(Stored data)
───
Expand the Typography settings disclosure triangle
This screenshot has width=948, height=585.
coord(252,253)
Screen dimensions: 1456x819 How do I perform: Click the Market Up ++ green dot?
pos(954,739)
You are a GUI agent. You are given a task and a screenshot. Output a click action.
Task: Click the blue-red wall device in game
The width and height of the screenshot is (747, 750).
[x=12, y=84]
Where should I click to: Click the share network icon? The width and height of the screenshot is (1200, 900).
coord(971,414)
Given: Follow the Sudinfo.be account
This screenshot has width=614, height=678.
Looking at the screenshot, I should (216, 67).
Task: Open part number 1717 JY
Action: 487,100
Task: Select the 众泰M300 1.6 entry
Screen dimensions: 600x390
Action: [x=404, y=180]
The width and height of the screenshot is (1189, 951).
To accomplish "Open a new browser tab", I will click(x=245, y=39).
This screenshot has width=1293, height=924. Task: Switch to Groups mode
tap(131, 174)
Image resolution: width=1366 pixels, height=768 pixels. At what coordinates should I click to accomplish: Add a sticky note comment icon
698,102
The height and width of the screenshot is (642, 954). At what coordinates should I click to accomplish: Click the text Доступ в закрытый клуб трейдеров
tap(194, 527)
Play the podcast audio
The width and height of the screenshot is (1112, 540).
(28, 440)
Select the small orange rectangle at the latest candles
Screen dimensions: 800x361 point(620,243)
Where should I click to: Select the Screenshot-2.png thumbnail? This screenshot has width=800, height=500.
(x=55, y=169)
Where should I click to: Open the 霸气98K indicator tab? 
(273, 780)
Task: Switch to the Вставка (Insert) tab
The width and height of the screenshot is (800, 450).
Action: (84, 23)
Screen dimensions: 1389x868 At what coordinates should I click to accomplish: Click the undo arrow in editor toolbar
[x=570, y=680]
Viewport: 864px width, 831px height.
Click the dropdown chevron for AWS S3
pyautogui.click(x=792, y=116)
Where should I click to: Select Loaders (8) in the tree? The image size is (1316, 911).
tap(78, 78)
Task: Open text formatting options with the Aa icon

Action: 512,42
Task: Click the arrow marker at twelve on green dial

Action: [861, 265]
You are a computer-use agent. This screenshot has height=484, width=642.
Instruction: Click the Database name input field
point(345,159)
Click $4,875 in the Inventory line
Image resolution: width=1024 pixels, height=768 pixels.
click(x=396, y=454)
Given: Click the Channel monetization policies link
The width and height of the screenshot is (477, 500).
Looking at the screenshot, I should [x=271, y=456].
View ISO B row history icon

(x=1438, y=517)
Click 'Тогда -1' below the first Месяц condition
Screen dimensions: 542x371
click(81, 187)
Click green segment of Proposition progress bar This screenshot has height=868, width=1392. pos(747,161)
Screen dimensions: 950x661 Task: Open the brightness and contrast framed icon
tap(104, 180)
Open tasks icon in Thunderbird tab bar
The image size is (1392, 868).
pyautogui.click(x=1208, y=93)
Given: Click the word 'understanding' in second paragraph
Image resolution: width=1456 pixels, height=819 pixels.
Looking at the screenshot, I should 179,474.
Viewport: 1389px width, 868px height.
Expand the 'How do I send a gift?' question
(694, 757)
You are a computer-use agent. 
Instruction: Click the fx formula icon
───
Only the number should be given: the count of lines above that hold the word "agent".

3